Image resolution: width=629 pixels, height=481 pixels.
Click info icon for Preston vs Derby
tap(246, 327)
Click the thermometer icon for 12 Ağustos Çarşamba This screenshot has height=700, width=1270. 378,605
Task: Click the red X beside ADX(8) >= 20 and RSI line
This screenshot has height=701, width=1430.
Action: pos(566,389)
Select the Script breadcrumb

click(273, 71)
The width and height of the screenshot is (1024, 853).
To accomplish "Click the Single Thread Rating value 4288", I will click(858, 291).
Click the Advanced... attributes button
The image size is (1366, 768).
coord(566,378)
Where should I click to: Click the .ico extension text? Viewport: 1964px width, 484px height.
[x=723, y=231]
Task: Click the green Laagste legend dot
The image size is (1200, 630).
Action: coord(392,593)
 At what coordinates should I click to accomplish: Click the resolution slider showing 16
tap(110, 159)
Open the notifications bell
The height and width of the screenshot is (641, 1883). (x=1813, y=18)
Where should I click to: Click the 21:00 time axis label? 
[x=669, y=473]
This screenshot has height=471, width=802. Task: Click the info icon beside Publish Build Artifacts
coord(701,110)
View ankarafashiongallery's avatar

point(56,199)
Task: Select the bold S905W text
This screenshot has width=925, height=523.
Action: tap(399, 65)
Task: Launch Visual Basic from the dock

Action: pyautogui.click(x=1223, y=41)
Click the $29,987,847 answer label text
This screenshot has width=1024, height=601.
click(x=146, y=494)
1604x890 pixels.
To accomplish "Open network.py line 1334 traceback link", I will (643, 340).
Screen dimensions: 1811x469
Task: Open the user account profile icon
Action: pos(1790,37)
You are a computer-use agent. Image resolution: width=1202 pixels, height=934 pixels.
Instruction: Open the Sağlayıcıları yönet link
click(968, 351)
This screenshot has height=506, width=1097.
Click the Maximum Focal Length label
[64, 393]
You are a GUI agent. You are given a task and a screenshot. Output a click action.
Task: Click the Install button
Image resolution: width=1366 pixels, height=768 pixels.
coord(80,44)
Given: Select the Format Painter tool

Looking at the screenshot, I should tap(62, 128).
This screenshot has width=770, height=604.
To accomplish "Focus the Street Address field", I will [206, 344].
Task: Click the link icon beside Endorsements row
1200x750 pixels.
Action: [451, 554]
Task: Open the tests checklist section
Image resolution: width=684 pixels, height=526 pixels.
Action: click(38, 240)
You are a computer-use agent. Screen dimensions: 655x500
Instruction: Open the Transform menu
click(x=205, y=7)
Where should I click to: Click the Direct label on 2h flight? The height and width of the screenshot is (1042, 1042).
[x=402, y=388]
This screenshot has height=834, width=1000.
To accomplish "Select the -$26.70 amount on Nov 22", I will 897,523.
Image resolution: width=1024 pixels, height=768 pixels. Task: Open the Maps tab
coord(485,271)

-=-=-

## Exercise description
For the word "agent", return every line of the records that holds it.

## Answer space
You are a computer-use agent. Image resolution: width=1202 pixels, height=934 pixels.
You are a GUI agent. You are given a task and a screenshot. Output a click action.
You are a computer-use agent. Screen dimensions: 655x500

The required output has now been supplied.